Link Search Menu Expand Document

Matching with Jena

MELT contains built-in functionality to work smoothly with Apache Jena. You need to import the corresponding dependency for matcher development:

<dependency>
    <groupId>de.uni-mannheim.informatik.dws.melt</groupId>
    <artifactId>matching-jena</artifactId>
    <version>2.6</version>
</dependency>

If you want to use matcher tooling (such as integrated usage of background knowledge, convenience functions, pre-built matchers), you need to import:

<dependency>
    <groupId>de.uni-mannheim.informatik.dws.melt</groupId>
    <artifactId>matching-jena-matchers</artifactId>
    <version>2.6</version>
</dependency>

Check maven central for the latest version.

Developing Your Own Jena Matcher

If you develop a matching system based on Jena, you can extend the abstract class MatcherYAAAJena (rather than MatcherYAAA or IMatcher) and implement:

Alignment match(OntModel source, OntModel target, Alignment inputAlignment, Properties properties)

Chaining Jena Matchers

You can chain multiple Jena matchers using classes MatcherPipelineYAAA (Jena-independent) or MatcherPipelineYAAAJena (only Jena matchers).

Packaging Your First Jena Pipeline Matcher

The following example can be found in the examples directory (simpleMatcherPipelineYAAAJena).

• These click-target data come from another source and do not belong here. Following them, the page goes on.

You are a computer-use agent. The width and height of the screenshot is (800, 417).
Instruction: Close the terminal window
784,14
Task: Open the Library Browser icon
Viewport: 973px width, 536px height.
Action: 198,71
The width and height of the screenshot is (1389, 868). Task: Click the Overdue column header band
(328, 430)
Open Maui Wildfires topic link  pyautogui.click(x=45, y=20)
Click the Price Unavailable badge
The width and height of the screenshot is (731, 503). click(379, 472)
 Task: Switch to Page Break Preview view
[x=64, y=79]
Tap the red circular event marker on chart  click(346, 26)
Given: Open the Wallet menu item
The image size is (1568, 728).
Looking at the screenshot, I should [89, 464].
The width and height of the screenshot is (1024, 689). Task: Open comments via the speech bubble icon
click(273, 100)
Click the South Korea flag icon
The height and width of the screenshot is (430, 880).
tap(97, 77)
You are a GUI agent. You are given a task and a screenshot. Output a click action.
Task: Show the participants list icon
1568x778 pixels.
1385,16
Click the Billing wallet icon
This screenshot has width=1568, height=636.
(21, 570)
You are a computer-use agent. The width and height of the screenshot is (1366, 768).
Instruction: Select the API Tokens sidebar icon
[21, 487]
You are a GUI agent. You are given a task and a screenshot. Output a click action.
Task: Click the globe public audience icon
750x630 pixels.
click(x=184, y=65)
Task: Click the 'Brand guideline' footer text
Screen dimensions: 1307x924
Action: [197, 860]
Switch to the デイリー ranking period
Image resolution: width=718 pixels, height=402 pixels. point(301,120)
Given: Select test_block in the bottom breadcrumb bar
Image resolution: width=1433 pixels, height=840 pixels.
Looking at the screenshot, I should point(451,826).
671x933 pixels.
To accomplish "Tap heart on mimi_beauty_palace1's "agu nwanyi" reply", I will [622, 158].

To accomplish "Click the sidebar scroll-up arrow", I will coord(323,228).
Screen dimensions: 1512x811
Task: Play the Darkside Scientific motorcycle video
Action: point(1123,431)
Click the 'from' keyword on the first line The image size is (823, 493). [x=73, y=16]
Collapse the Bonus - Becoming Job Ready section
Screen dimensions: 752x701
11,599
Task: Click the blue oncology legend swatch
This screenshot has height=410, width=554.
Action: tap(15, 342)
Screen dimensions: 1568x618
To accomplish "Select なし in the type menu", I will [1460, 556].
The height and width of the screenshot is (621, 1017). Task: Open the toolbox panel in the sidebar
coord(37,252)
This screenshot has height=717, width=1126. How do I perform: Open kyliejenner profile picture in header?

In the example, a new Matcher class MyPipelineMatcher is developed which extends MatcherPipelineYAAAJena. The initializeMatchers() method is implemented. In this method, two matchers are chained: ExactStringMatcher and a WordNet matcher. You can try out the new matcher by running the main method. Here, we run the matcher on the OAEI Anatomy test case.

If you remove a matcher component (method initializeMatchers()) and run the evaluation again, you will see that the performance changes. You can find a list of all matching systems and a list of all filters in the corresponding sections in the user guide.

// imports...

public class MyPipelineMatcher extends MatcherPipelineYAAAJena {


    @Override
    protected List<MatcherYAAAJena> initializeMatchers() {
        List<MatcherYAAAJena> result = new ArrayList<>();

        // let's add a simple exact string matcher
        result.add(new ExactStringMatcher());

        // let's add a background matcher
        result.add(new BackgroundMatcher(new WordNetKnowledgeSource(),
                ImplementedBackgroundMatchingStrategies.SYNONYMY, 0.5));

        return result;
    }

    public static void main(String[] args) {
        // let's initialize our matcher
        MyPipelineMatcher myMatcher = new MyPipelineMatcher();

        // let's execute our matcher on the OAEI Anatomy test case
        ExecutionResultSet ers = Executor.run(TrackRepository.Anatomy.Default.getFirstTestCase(), myMatcher);

        // let's evaluate our matcher (you can find the results in the `results` folder (will be created if it
        // does not exist).
        EvaluatorCSV evaluatorCSV = new EvaluatorCSV(ers);
        evaluatorCSV.writeToDirectory();
    }
}

Alternatively to extending class MatcherPipelineYAAAJena, you can use class MatcherPipelineYAAAJenaConstructor to pass the matching systems in the constructor.

Jena Helpers

LiteralExtractors

A recurring problem is obtaining natural language representations for Jena resources. LiteralExtractors address this problem by retrieving literals for any given Jena resource. Implementations include LiteralExtractorAllLiterals, LiteralExtractorByProperty, or LiteralExtractorUrlFragment. Refer to the JavaDoc documentation to find all implementing classes.

TextExtractors

TextExtractors work similar to LiteralExtractors but return strings (text) instead of Jena Literals. It is also possible to use a LiteralExtractor as a TextExtractor by wrapping it with TextExtractor.wrapLiteralExtractor(LiteralExtractor e).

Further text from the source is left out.